A new heterocyclic elastomer based on isosorbide oligomer (HEIO) is synthesized and its self-healing and mechanical properties are characterized in this study. First, an isosorbide oligomer (ISBO) with hydroxyl groups at the ends is synthesized by reacting isosorbide (ISB) and isophorone diisocyanate (IPDI). To synthesize HEIO, the blend of polyol and ISBO is reacted with crosslinker containing multiple isocyanate groups (Xlinker). To compare the self-healing and mechanical properties, polyol is reacted with Xlinker to prepare conventional elastomer (CE) and the blend of polyol and ISB is reacted with the blend of Xlinker and IPDI to prepare heterocyclic elastomer with randomly distributed isosorbide moieties (HEI). Interestingly, HEIO exhibits outstanding self-healing efficiency (95%) compared to CE (7%) and HEI (30%). HEIO has high transmittance (91%), low haze (0.23) and yellow index (1.61), which proves that it suitable for coating applications. As a result of mechanical bulk and surface properties, HEIO shows enhanced tensile strength (31.9 MPa), young’s modulus (800.5 MPa), and surface hardness (100.85 MPa). The result is due to the strong hydrogen bonding interaction between urethane and ISBO, and we analyze this result through modeling system of FT-IR spectroscopy. In addition, to evaluate whether the elastomer of this study is suitable as a flexible display material, the film was repeatedly rolled and folded. As a result, the HEIO filme was not broken and the optical properties of HEIO were maintained. Therefore, HEIO can be widely applied in fiexible display industries and various coating industries.
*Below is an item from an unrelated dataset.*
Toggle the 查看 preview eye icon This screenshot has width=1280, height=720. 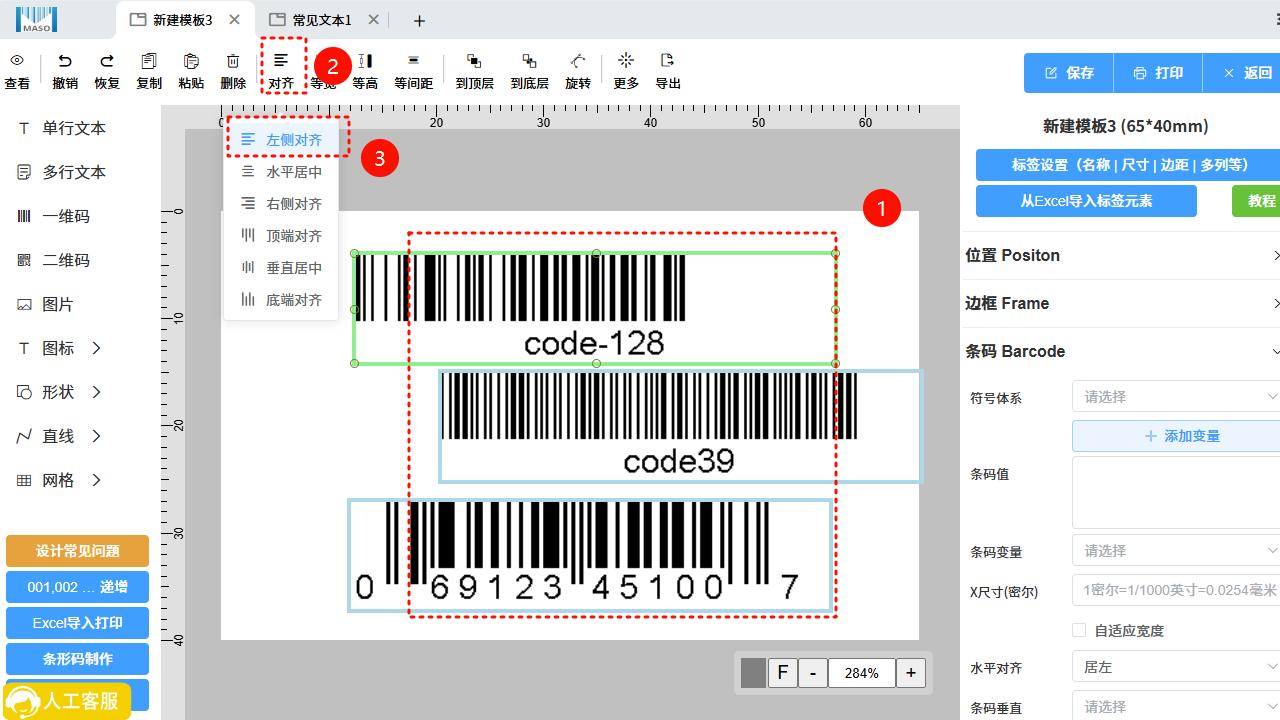click(x=17, y=62)
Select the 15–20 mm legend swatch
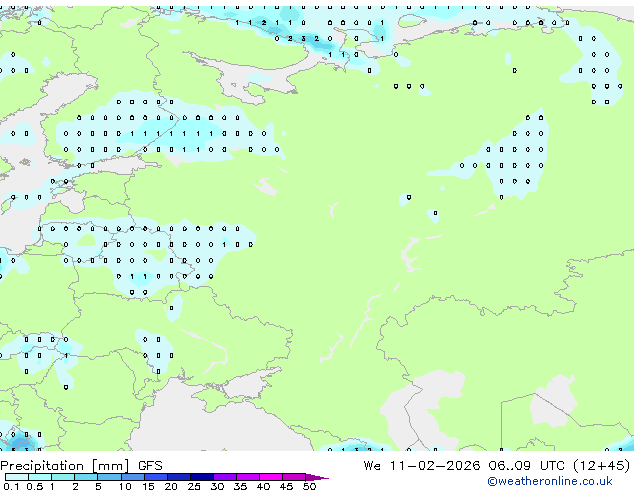The height and width of the screenshot is (490, 634). pyautogui.click(x=156, y=477)
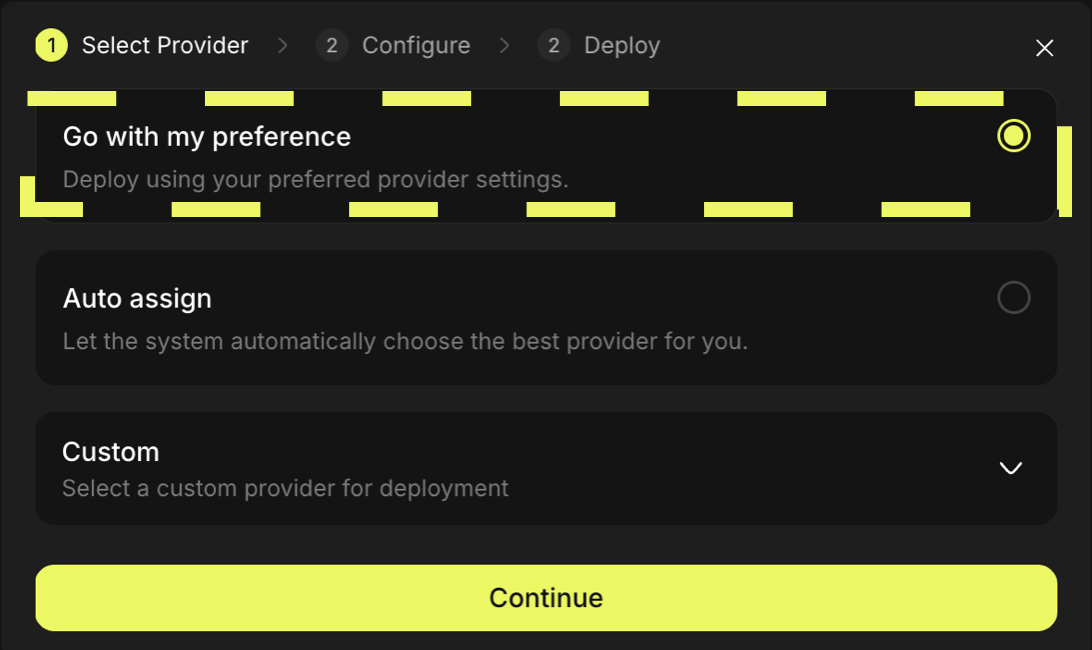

As a result, the problem caused by external stimuli (pressing, tearing) of the display material was overcome by introducing a self-healable elastomer. The trade-off effect was overcome by introducing a new oligomer synthesis method based on isosorbide to the conventional elastomer. In addition, since HEIO withstands repetitive physical deformation without external damage, the possibility of application as a flexible display material was also derived.